Dataset records:
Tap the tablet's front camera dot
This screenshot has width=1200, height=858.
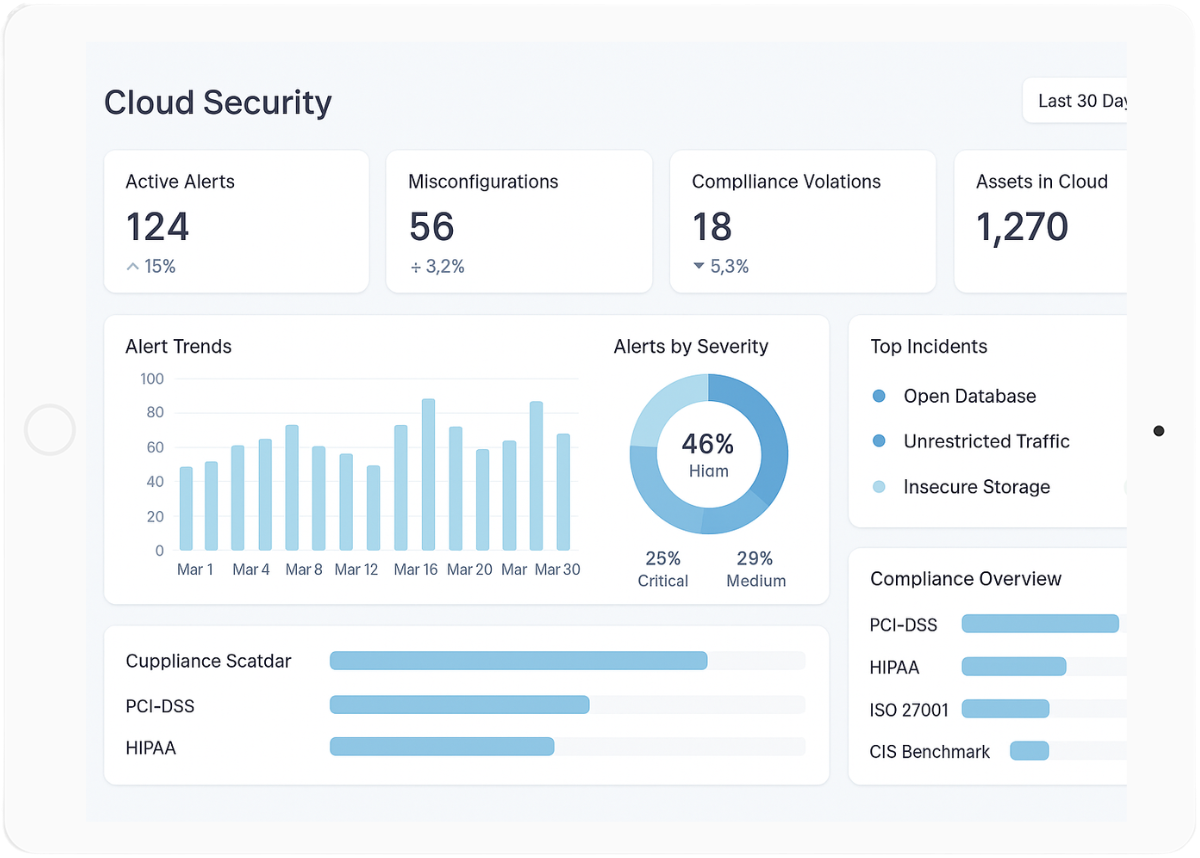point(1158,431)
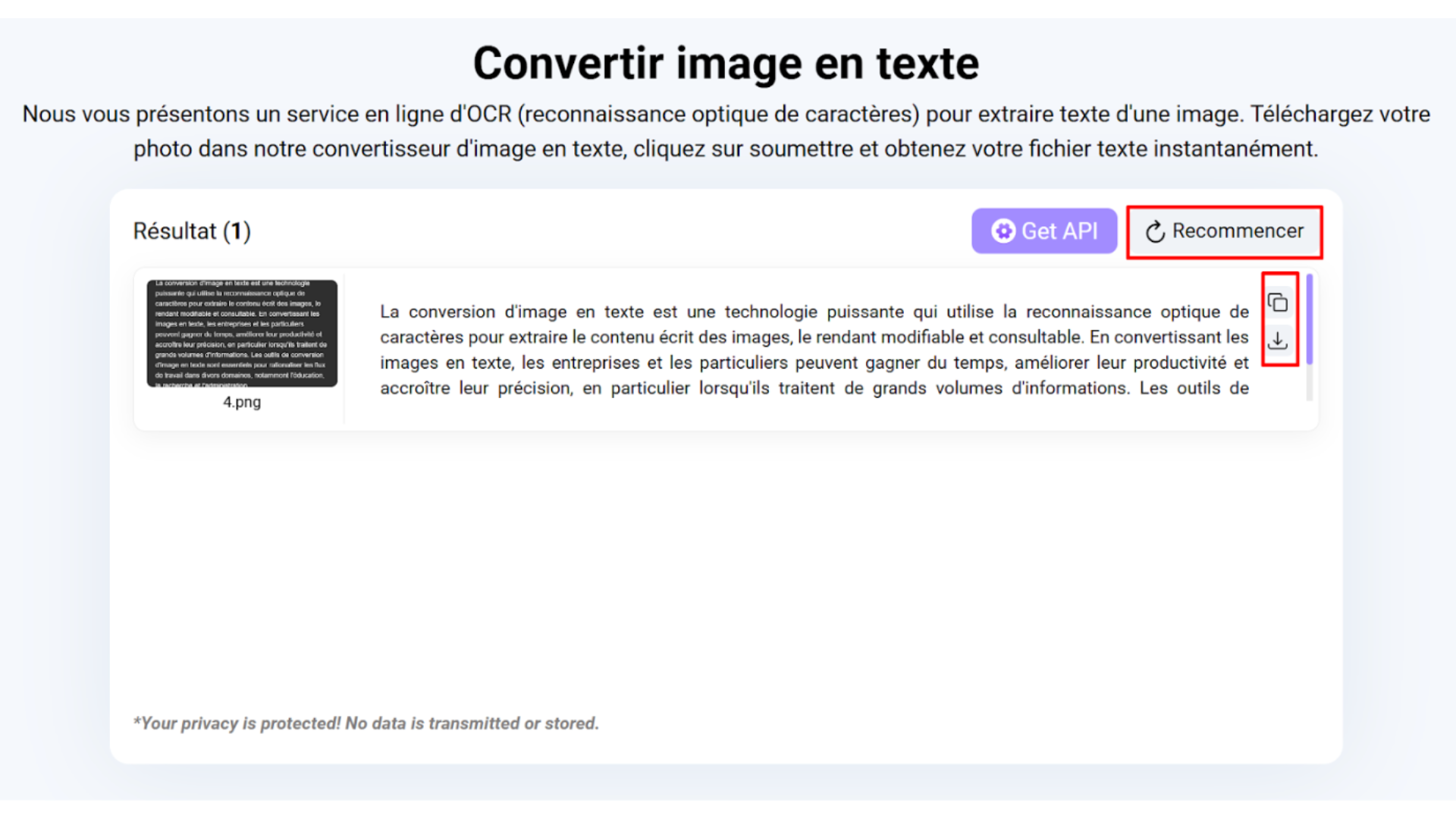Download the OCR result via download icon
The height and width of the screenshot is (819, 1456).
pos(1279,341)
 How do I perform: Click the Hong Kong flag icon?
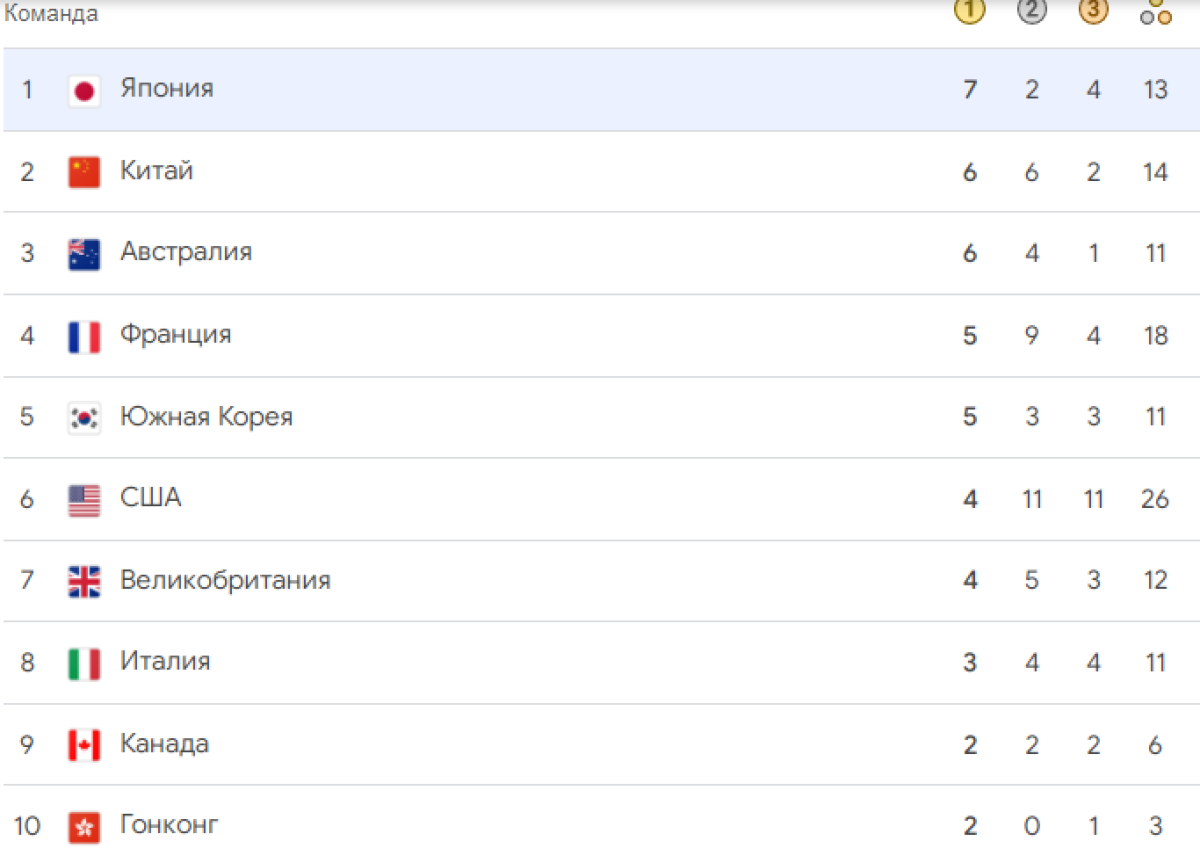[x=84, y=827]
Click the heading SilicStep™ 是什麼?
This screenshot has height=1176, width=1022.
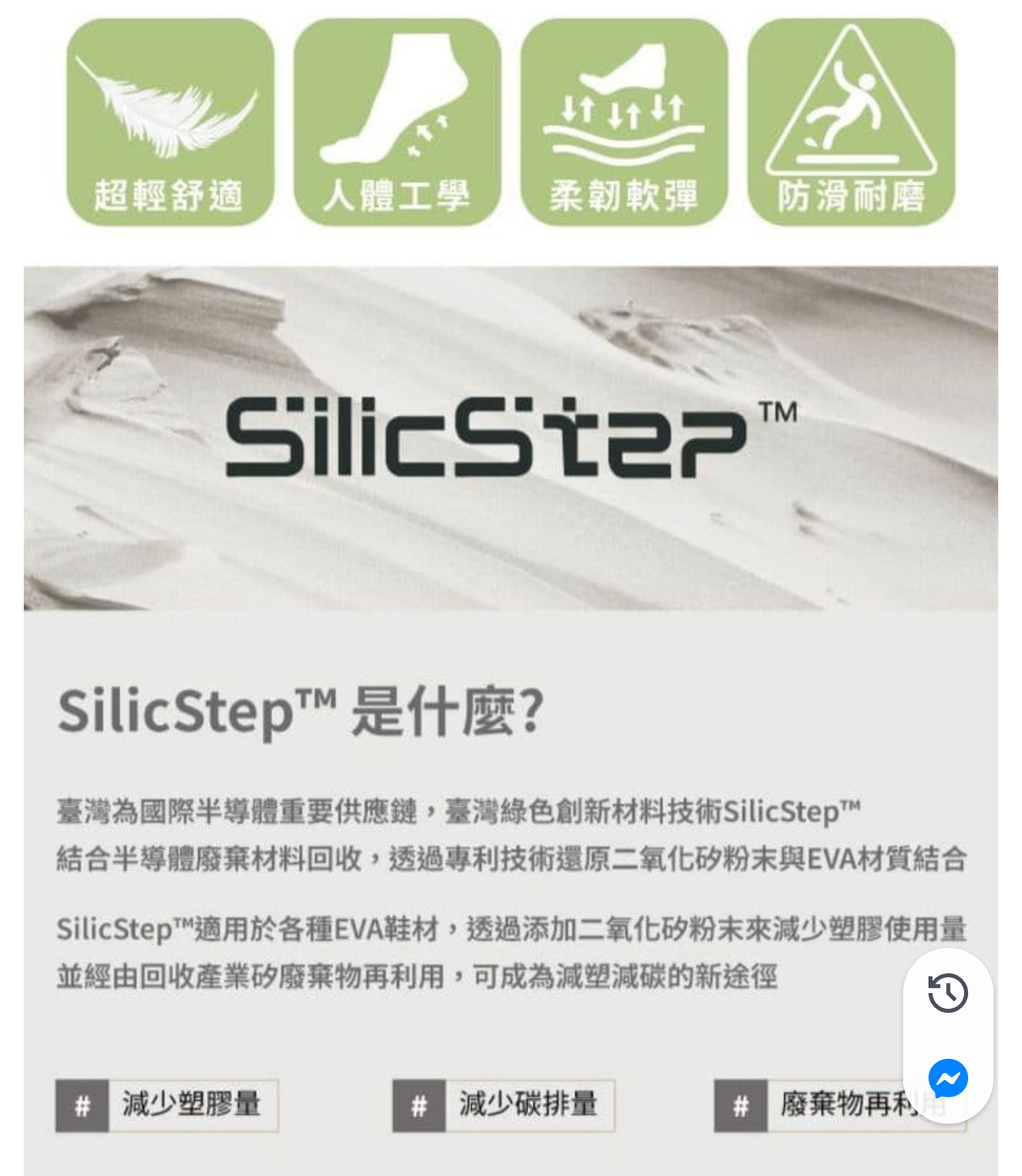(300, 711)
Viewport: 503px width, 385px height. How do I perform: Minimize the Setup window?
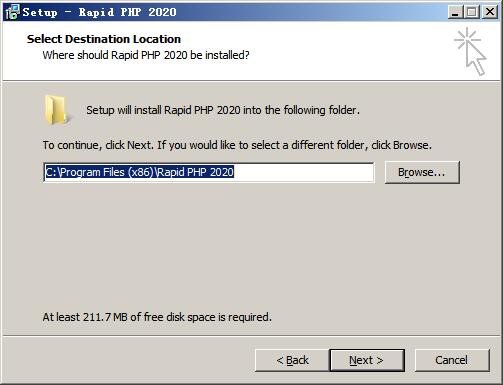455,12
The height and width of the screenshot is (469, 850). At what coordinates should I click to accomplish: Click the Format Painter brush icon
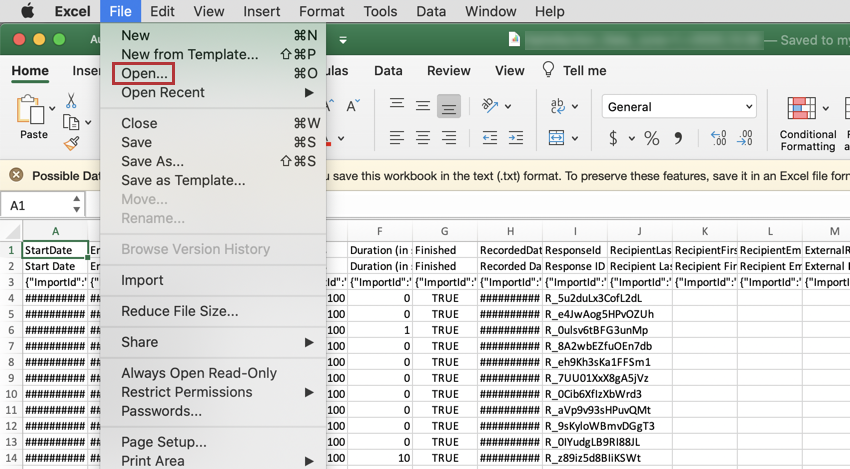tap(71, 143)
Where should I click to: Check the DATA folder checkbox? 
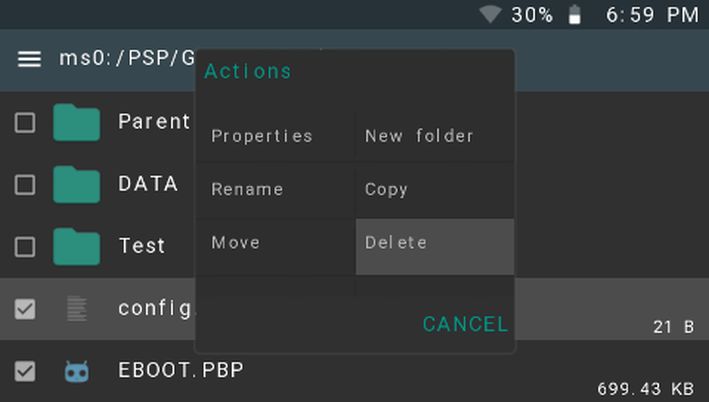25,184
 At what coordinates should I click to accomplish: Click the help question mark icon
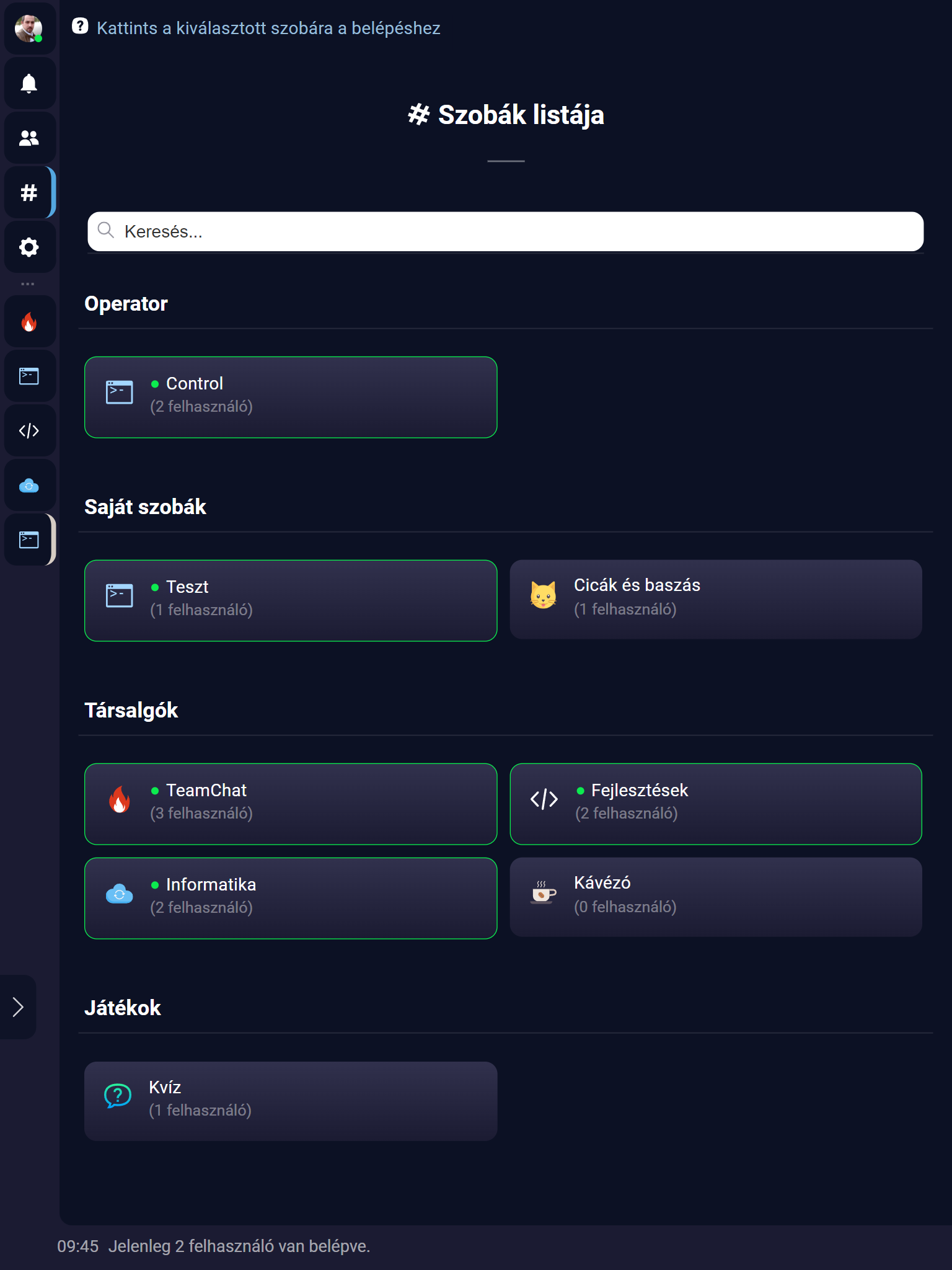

_TASK_
Reproduce every row above word for word, but leave the pictures out.

_EXERCISE RESULT_
Tap the tablet's front camera dot
This screenshot has width=1200, height=858.
point(1158,431)
Download the OCR result via download icon
The height and width of the screenshot is (819, 1456).
pos(1279,341)
 How do I perform: Click the Hong Kong flag icon?
[x=84, y=827]
Click the heading SilicStep™ 是什麼?
This screenshot has height=1176, width=1022.
(300, 711)
Viewport: 503px width, 385px height. How do I perform: Minimize the Setup window?
455,12
The height and width of the screenshot is (469, 850). At what coordinates should I click to accomplish: Click the Format Painter brush icon
tap(71, 143)
Where should I click to: Check the DATA folder checkbox? 
25,184
 At what coordinates should I click to accomplish: Click the help question mark icon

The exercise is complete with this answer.